Я уже с трудом владел собой – его энергии оказалось избыточно много. В моей практике подобное случалось и прежде: иногда с непривычки пациент мог выделить застоявшуюся энергию с опасным переизбытком. В такие моменты я пытался совпасть с энергией пациента, взять ее под разумный контроль, добавить ей импульс, перемешать со своей… Вот и сейчас я попытался… Но вскоре энергетический поток захватил меня всего, и я рухнул головой на поверхность стола, сильно стукнувшись лбом и носом. Впрочем, я не почувствовал боли.

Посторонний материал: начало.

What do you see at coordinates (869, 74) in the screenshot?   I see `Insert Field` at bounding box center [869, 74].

Я вообще ничего не чувствовал, кроме острого, немного колющего, чуть химического заряда, проникающего и растекающегося по телу, – я знал, такие ощущения возникают только от энергазма с «паучками». Когда тебе кажется, что ты полностью отравлен, кажется, что сейчас отлетишь, уснешь, погрузишься в небытие и больше уже никогда не вернешься.
И все же мне удалось пересилить подступающий энергазм и открыть глаза… Прямо перед собой, буквально в сантиметрах, я увидел глаза Ч1, очевидно, он тоже рухнул головой на стол. Удивление и отрешенность – вот единственное, что выпукло проступало в них.

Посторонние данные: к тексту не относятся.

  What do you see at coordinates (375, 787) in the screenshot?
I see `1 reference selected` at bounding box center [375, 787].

– Ну как? – невзирая на распространяющееся по телу отравление, успел спросить я.
– Ооооо… – раздался выдох.
– Это займет минут пятнадцать-двадцать, – выдавил я из себя последние слова.
– Да, сколько надо, – произнес Ч1, и его глаза закатились.
Так мы стали близкими друзьями, если не сказать больше, на долгое время.
Партия «Многопольное Возрождение» и курируемая ею молодежная организация «Союз Юных Многопольцев» создавались быстро и успешно. Да и что могло быть проще: офисы по «идентификации» множились, как грибы, и все равно на прием надо было записываться за месяц вперед. Офисы одновременно становились партийными пунктами, там, на специально оборудованных стендах, лежали афишки, брошюры и прочий иллюстративный, агитационный материал. И, как правило, после третьего-четвертого сеанса пациент сам добровольно вступал в ряды «многопольной» партии. Лозунг мы выбрали старый, проверенный: «Многопольная свобода, Многопольное равенство, Многопольное братство» – мало отличающийся от старого французского революционного, разве что словом «многопольный». Казалось бы, одно слово, а разница получалась разительной: если французская революция, как и все революции до и после нее, тонули в крови, то у нас происходили совершенно иные, совершенно бескровные процессы.